I'm relatively new, so it's difficult for me to see any major change that's happened since I first joined. My personal opinion is that there has been little change since I arrived, but much talk about how much has changed.
That said, I think an article about economics or politics can be more profound and deep than a lightweight article about technology and be better for the tone of the site. My personal preference is for news here to be technical, but an article being technical is not enough for it to be interesting. Overall, however, I want articles with meat; that dig a little deeper than "Head First SQL" or "How I made a blog engine with Erlang" (or "I am Phillip Greenspun and I don't like people in Northern California").
While I love beautifully designed languages as much as the next guy, I've seen probably 50 blog articles posted here about "Why language design matters" or "Why language design doesn't matter" or "Why there can never be a better Lisp". While these may be technical in nature, they're often very shallow and redundant.

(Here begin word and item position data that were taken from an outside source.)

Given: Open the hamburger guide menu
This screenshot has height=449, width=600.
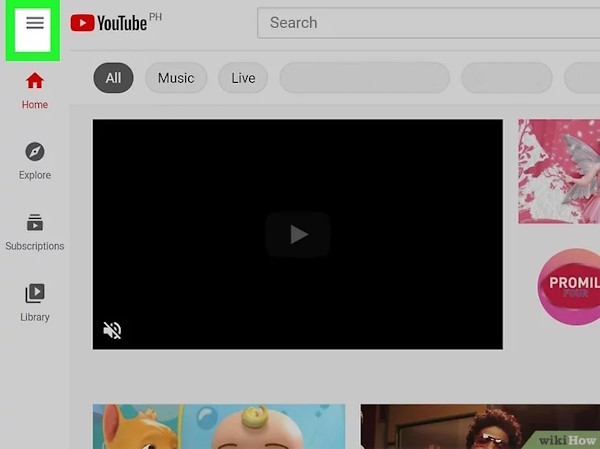Looking at the screenshot, I should coord(35,23).
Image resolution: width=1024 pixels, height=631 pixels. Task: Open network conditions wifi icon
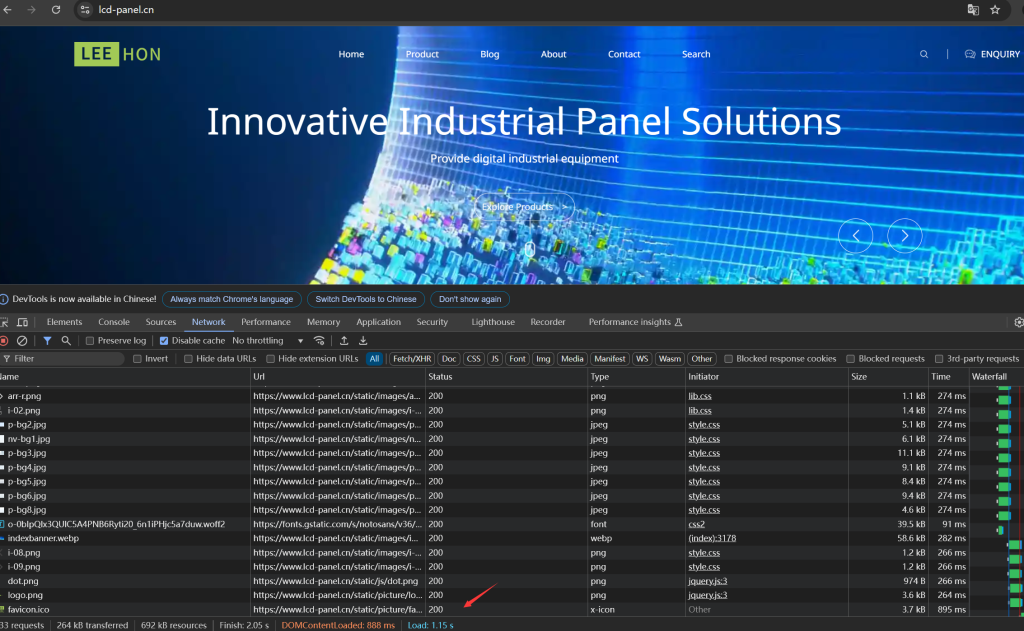point(319,341)
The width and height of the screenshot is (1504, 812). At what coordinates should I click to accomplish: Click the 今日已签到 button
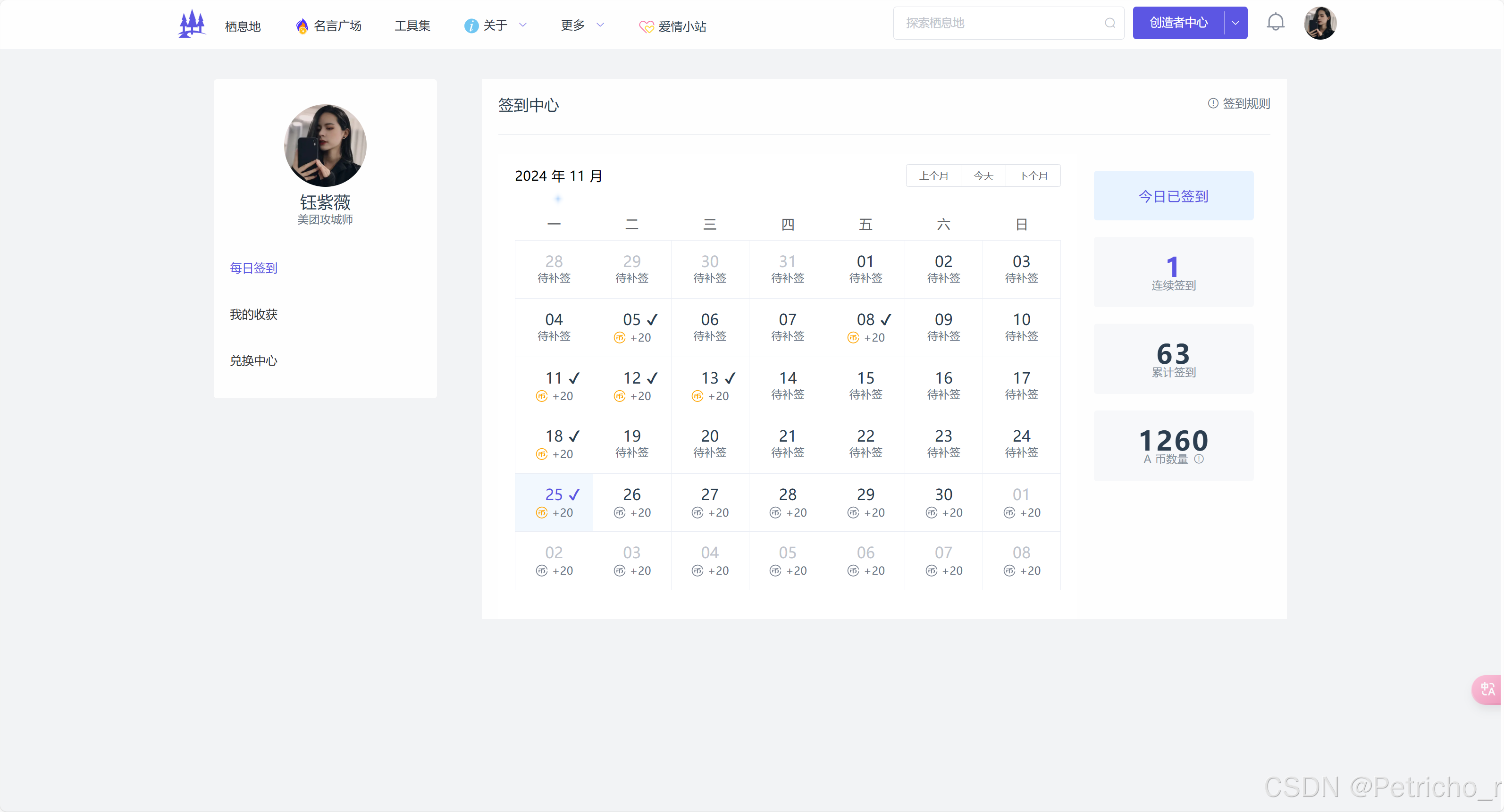point(1173,196)
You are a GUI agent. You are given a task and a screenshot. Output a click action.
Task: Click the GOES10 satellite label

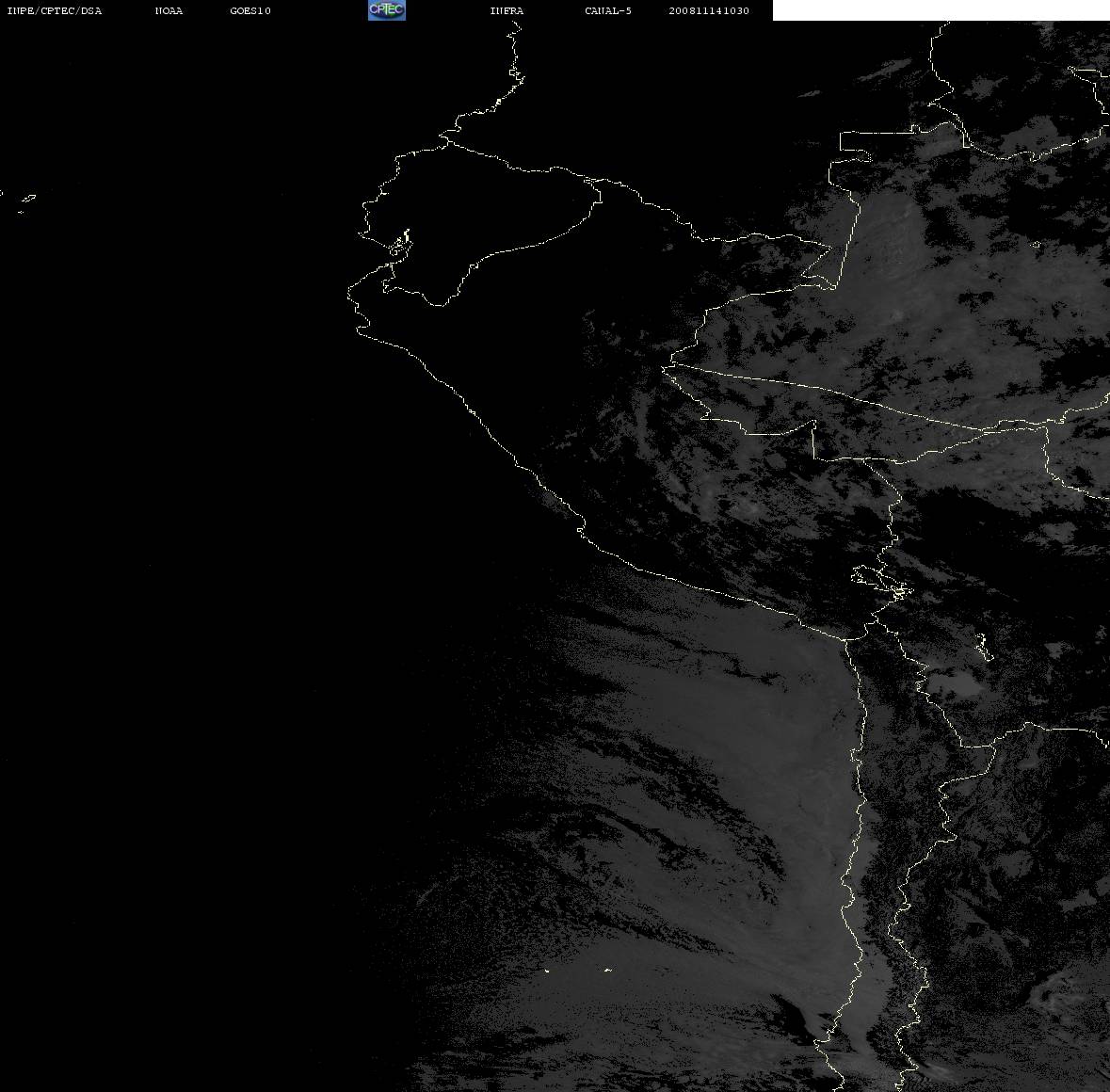coord(249,10)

As far as I know, it would be an impressive feat to determine depth automatically, but I think it would give you a better picture of how the tone is changing over time in a relevant way. And maybe it would be a good filter for submitted articles.
If anyone wonders why there was such a high proportion of articles about startups at first, it was because the site was initially called "Startup News." After 6 months or so we changed the name and focus.
Do you think that as a site becomes large enough people start to change their own focus and sort of get lost in the crowd? That eventually people are just disillusioned by the site itself? I noticed this is sort of happening with reddit / digg.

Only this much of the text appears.